Task requirements:
In the records below, find the line holding "KORISNI LINKOVI (447, 2457)" and the line holding "UVJETI KORIŠTENJA (644, 2457)". Set down both, with every line between them, exactly.
....................
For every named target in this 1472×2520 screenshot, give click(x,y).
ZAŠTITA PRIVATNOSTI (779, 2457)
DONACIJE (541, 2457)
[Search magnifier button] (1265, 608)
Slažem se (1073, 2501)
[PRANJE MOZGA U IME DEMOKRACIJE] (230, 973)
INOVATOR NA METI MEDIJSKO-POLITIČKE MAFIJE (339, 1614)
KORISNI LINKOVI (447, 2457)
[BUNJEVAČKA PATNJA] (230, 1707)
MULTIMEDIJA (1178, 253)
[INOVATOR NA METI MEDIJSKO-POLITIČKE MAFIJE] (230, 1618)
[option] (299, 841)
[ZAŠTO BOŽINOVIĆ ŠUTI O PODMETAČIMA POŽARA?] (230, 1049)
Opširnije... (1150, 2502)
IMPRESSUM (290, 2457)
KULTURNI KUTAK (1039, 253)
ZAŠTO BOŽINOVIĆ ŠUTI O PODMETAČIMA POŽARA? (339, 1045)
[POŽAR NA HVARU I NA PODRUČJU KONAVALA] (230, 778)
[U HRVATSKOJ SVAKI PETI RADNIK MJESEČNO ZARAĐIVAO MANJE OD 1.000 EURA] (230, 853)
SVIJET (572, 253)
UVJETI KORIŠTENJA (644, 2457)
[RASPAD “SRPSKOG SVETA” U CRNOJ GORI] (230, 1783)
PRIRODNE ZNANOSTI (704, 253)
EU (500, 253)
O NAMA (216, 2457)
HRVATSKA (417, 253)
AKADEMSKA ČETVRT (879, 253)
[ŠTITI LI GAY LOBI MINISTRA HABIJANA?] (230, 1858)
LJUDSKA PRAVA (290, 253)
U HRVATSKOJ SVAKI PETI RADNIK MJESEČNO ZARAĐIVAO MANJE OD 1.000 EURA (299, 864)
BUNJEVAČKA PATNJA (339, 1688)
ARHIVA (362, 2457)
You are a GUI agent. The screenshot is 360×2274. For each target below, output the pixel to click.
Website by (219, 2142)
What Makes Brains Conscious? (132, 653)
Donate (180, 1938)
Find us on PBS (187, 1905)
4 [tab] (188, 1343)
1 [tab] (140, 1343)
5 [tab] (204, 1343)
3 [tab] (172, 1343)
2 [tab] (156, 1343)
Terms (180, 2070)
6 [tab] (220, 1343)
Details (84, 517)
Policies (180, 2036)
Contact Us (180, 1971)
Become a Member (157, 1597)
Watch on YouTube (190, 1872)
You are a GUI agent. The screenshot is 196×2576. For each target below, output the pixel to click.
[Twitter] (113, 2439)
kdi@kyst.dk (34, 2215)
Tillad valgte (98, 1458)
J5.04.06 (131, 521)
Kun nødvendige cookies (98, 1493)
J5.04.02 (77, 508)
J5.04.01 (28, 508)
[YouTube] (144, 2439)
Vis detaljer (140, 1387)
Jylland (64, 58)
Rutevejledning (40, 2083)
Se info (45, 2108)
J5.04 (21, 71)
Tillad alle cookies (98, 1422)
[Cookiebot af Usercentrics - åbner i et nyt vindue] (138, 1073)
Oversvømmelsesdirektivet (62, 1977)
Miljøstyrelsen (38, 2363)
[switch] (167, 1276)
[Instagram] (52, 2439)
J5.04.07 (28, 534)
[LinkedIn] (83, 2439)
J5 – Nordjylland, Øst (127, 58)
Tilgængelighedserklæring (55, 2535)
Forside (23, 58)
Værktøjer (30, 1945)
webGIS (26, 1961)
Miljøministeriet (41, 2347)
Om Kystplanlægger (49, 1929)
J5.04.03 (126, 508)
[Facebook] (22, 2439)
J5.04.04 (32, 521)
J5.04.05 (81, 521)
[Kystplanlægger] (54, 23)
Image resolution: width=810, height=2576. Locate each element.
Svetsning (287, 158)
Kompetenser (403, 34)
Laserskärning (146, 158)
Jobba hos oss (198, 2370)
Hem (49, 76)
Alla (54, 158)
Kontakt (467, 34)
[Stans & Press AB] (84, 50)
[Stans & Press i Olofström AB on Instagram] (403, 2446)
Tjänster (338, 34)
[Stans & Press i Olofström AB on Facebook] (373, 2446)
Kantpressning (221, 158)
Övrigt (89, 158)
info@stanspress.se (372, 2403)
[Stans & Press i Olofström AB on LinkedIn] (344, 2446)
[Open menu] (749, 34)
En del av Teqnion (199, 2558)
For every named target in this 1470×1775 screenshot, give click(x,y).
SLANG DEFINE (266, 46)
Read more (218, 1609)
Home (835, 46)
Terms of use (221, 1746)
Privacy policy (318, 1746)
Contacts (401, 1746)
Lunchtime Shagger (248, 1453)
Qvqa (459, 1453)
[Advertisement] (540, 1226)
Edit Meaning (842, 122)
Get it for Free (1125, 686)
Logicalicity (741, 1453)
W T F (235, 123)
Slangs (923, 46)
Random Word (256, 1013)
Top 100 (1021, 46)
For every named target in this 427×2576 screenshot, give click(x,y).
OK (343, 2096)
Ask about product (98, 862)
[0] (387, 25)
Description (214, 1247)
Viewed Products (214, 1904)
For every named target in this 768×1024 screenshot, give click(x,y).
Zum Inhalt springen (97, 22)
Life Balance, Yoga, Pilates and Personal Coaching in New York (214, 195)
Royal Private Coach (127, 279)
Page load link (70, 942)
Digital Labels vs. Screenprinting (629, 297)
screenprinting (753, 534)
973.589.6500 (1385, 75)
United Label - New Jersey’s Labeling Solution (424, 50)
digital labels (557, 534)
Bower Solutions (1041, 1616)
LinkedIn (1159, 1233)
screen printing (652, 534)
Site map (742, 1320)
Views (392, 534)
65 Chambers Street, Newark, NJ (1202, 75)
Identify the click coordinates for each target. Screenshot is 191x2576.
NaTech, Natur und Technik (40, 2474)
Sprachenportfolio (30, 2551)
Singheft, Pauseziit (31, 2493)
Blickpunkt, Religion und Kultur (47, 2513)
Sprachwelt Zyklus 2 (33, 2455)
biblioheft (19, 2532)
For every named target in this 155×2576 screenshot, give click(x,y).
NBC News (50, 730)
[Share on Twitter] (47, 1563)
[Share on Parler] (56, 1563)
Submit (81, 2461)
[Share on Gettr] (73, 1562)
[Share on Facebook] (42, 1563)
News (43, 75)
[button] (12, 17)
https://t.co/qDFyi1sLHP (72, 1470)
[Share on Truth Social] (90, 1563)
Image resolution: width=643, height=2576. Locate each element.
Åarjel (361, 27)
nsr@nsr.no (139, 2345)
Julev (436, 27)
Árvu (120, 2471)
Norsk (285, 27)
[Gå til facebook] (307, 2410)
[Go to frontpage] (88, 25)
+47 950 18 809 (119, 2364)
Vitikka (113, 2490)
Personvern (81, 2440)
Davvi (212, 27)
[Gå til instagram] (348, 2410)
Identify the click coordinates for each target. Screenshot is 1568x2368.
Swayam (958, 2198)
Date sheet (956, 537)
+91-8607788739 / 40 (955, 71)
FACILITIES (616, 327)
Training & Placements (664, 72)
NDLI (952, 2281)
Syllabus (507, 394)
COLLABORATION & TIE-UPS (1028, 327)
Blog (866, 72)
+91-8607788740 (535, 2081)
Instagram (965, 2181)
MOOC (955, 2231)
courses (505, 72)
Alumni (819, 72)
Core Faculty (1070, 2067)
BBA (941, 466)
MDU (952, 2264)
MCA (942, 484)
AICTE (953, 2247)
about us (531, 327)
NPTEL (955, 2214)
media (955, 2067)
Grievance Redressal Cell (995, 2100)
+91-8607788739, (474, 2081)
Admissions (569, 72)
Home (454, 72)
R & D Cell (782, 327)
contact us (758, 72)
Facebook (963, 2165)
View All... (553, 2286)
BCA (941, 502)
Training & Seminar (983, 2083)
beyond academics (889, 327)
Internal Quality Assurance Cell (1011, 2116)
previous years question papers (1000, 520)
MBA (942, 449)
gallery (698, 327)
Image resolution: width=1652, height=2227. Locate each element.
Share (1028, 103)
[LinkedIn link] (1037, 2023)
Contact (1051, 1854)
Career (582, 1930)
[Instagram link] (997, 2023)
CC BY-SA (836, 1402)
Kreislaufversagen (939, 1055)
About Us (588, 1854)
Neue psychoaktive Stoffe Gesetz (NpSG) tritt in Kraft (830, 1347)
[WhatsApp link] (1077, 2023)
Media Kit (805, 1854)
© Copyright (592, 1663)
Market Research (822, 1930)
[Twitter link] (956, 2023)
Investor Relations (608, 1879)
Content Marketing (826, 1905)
....................
Answer to the problem:
KORISNI LINKOVI (447, 2457)
[BUNJEVAČKA PATNJA] (230, 1707)
MULTIMEDIJA (1178, 253)
[INOVATOR NA METI MEDIJSKO-POLITIČKE MAFIJE] (230, 1618)
[option] (299, 841)
[ZAŠTO BOŽINOVIĆ ŠUTI O PODMETAČIMA POŽARA?] (230, 1049)
Opširnije... (1150, 2502)
IMPRESSUM (290, 2457)
KULTURNI KUTAK (1039, 253)
ZAŠTO BOŽINOVIĆ ŠUTI O PODMETAČIMA POŽARA? (339, 1045)
[POŽAR NA HVARU I NA PODRUČJU KONAVALA] (230, 778)
[U HRVATSKOJ SVAKI PETI RADNIK MJESEČNO ZARAĐIVAO MANJE OD 1.000 EURA] (230, 853)
SVIJET (572, 253)
UVJETI KORIŠTENJA (644, 2457)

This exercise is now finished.